Surgical Tool Would Reduce Scarring, Trauma

A team of University of Cincinnati students has reached the top levels of two national competitions designed to find the best new medical devices in the nation's universities.

A team of University of Cincinnati students has reached the top levels of two national competitions designed to find the best new medical devices in the nation’s universities.

Members of the Single Port Solutions team placed in the final round of the 2009 American Society of Mechanical Engineers Innovation Showcase. They also placed among the top three teams in the BMEidea competition, sponsored by National Collegiate Investors and Innovators and the National Science Foundation.

The competition requires students to show their products are innovative and commercially feasible. If they win, they receive seed money to commercialize their device. UC’s team will travel from New York City to California in early June to present its work and accept its awards.

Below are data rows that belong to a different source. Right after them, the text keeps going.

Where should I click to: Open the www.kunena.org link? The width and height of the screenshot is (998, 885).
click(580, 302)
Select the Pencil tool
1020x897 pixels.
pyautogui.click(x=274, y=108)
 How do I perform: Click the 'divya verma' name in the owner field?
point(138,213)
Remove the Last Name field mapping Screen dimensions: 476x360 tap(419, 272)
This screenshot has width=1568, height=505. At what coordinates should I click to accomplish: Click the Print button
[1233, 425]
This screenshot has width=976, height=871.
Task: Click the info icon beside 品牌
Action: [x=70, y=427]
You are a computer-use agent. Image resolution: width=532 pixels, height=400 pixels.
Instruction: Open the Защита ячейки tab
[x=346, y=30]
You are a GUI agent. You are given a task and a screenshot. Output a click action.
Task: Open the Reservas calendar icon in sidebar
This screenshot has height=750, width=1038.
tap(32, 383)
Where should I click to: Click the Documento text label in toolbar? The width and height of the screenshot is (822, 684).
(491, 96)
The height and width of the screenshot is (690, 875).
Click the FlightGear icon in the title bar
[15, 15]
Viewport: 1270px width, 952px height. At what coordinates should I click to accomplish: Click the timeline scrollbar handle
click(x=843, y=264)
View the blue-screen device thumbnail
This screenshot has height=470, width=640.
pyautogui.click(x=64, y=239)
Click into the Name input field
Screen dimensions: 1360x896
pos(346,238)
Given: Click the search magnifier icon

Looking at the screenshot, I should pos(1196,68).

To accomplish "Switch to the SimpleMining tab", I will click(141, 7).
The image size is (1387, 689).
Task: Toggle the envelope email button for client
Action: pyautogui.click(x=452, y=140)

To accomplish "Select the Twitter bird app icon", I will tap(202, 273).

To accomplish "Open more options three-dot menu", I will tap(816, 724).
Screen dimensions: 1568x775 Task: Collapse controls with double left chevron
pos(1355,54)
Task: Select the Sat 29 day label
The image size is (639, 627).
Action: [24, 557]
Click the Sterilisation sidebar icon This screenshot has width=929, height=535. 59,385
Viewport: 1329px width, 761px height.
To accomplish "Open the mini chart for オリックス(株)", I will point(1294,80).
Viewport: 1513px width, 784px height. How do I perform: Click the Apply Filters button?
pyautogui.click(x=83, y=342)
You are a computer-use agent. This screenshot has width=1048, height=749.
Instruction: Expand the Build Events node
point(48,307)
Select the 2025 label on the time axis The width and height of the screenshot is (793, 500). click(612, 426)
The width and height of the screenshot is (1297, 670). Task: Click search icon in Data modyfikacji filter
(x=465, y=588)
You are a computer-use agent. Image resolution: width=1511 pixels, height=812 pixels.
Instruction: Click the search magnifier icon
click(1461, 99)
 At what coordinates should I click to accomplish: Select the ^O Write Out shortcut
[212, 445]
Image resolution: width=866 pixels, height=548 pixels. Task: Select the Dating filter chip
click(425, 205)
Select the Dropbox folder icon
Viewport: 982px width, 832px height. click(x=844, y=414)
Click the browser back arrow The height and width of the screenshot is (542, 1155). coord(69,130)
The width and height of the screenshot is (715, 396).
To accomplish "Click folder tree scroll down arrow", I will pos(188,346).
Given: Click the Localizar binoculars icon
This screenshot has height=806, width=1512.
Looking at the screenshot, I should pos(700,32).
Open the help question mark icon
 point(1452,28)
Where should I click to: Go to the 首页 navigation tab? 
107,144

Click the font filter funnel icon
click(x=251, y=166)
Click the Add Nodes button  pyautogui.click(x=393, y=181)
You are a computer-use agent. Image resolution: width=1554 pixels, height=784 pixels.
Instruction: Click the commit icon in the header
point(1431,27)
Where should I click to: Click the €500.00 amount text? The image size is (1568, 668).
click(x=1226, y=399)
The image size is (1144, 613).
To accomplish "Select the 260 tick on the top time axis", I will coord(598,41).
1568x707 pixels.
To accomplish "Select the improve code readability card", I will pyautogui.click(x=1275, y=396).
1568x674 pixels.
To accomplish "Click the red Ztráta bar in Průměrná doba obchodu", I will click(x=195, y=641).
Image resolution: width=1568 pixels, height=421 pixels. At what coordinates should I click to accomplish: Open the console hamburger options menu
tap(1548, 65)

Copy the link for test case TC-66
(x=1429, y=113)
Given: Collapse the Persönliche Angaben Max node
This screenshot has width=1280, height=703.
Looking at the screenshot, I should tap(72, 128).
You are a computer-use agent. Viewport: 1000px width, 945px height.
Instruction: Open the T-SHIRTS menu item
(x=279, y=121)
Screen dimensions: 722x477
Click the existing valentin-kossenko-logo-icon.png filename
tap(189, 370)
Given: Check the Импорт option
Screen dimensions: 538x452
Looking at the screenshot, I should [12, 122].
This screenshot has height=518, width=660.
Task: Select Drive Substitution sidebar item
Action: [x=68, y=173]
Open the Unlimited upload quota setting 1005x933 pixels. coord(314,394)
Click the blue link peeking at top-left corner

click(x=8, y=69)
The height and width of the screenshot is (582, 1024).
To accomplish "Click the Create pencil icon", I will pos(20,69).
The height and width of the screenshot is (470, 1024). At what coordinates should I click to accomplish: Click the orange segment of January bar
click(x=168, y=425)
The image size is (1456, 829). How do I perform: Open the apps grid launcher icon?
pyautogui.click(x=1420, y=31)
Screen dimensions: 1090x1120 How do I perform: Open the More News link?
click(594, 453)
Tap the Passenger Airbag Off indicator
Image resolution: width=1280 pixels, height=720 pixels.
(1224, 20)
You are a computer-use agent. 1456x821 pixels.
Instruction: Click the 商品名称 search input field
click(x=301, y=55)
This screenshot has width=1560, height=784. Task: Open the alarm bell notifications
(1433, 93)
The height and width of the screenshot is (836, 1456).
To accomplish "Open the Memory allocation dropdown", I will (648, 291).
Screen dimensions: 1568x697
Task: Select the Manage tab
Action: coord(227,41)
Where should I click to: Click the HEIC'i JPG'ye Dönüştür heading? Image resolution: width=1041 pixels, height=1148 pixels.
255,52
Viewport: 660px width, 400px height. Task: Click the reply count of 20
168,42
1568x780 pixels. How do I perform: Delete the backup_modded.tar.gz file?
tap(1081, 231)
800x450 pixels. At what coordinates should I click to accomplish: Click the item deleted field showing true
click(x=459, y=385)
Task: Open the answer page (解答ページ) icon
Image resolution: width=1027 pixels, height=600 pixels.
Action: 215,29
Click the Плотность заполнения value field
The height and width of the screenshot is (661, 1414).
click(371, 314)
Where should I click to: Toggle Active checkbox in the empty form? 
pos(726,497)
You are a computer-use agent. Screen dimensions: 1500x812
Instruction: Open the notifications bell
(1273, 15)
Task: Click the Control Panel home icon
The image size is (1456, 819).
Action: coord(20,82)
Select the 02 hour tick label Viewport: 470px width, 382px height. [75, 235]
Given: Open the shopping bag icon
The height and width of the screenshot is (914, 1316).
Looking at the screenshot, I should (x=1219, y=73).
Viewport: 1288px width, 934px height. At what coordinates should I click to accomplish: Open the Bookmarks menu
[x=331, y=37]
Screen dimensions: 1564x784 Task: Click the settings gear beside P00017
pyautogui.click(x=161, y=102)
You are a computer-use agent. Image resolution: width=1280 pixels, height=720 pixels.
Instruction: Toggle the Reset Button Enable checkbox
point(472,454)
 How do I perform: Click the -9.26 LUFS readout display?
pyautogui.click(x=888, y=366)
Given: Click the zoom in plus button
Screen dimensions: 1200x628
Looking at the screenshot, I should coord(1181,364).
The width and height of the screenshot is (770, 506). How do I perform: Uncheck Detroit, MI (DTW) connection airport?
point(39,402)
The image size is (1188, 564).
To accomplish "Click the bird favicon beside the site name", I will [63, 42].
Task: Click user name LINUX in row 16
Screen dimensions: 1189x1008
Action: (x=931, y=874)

The UC team’s device, a single port laparoscopic access tool, allows surgeons to perform common laparoscopic surgeries with one entry point—located in the belly, which would decrease the risk of herniation from cuts in the abdominal wall,

Those surgeries are usually done through four or five entry points, said team leader and student Michael Wirtz.

“What our tool does is consolidate all the ports into the access tool,” Wirtz said. “Using our device, the surgeon is able to perform a normal laparoscopic procedure, like a gall bladder removal or appendectomy, through the single port. They’ll still be able to insert all the instruments they need while hiding the scar in the umbilicus—so you have little scarring and it reduces trauma and improves recovery time of the patient.”

The team, part of UC’s Medical Device Innovation & Entrepreneurship Program, includes three senior biomedical engineering students, one graduate student from the College of Design, Architecture, Art and Planning and many faculty advisors.